Se trata de ayudas y apoyos monetarios que deben estar blindados frente a todo uso politiquero o clientelista de las autoridades locales, en particular cuando ya comenzaron las campañas electorales. No es tampoco el contexto para realizar talleres de formación ni grandes discursos sobre el buen vivir, pero sí la oportunidad para fortalecer el funcionamiento democrático de las juntas de acción comunal y de sus asambleas de residentes, así como el de toda organización social y cultural comunitaria que exista en cada territorio. Son ellas las que deben organizar la priorización de los damnificados por su grado de vulnerabilidad, así como la elaboración y distribución de los alimentos. Y también las que, sin necesariamente manejar los recursos, definan sus destinaciones específicas y controlen su correcta asignación sin privilegios ni corrupciones, comenzando por decidir que sean productores locales quienes provean los insumos básicos.
Para lograr este escenario se ha acudido inteligentemente a la figura de la olla comunitaria, la cual fue retomada por los jóvenes en el reciente paro nacional y convertida en el punto de encuentro reflexivo, solidario y cultural, que permitía a esos jóvenes y mujeres indignados acceder a “los tres golpes” —desayuno, almuerzo y cena— que no existían en sus hogares. Contaron y aún cuentan con huertas y el apoyo material de los vecinos, oenegés, sindicatos y comerciantes de sus barrios y veredas, y eran sus padres y madres quienes les enseñaban a manejarlas y cocinar.

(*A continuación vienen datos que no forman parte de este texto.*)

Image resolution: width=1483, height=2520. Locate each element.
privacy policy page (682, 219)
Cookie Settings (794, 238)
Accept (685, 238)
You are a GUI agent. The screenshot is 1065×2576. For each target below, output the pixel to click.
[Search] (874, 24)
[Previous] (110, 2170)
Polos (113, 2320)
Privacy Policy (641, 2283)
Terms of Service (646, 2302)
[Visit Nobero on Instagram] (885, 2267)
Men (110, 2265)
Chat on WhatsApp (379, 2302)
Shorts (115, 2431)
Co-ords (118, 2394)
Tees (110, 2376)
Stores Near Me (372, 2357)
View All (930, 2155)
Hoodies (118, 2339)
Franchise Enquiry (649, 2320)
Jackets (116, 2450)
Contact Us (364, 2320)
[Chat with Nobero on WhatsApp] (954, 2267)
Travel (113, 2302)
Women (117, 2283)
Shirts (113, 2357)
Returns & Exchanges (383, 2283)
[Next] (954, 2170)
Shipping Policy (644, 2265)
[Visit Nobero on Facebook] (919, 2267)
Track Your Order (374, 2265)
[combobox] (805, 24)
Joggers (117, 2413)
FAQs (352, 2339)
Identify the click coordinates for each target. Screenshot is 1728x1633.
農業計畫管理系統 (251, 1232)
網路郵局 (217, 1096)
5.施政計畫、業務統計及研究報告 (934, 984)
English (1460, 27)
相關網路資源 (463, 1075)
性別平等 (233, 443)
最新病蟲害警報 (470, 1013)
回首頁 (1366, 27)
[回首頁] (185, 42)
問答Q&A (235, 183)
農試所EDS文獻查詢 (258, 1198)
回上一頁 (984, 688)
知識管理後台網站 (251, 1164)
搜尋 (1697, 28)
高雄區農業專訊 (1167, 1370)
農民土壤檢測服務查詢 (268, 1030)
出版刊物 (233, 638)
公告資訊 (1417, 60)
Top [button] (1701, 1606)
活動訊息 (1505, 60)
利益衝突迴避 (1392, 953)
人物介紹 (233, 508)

Se anuncia que las casi 600 ollas que se están instalando serán administradas por las juntas de acción comunal, buscando crear espacios y gestiones sociales autónomos que permitan convertirlas en asistencias transformadoras de su realidad. Función que será coordinada por las autoridades indígenas, afrodescendientes y raizales cuando se realicen en sus territorios. Así, se intenta superar las tradicionales rutas de asistencias asistencialistas del Estado, poco eficaces pues requieren complejos procesos en los que se planean grandes programas alimentarios con altos gastos en infraestructura, nóminas y arriendos, y no pocas veces corrupción en la compra de insumos.
La democracia participativa directa deberá ser el medio para que este importante y novedoso esfuerzo gubernamental logre los resultados inmediatos requeridos. Siempre vinculada a su horizonte estratégico de fortalecimiento de sujetos colectivos de derecho, que serán imprescindibles cuando toque abordar los problemas y conflictos que anuncian las reformas a la salud, la educación, al ordenamiento territorial y todas las batallas de la construcción de paz.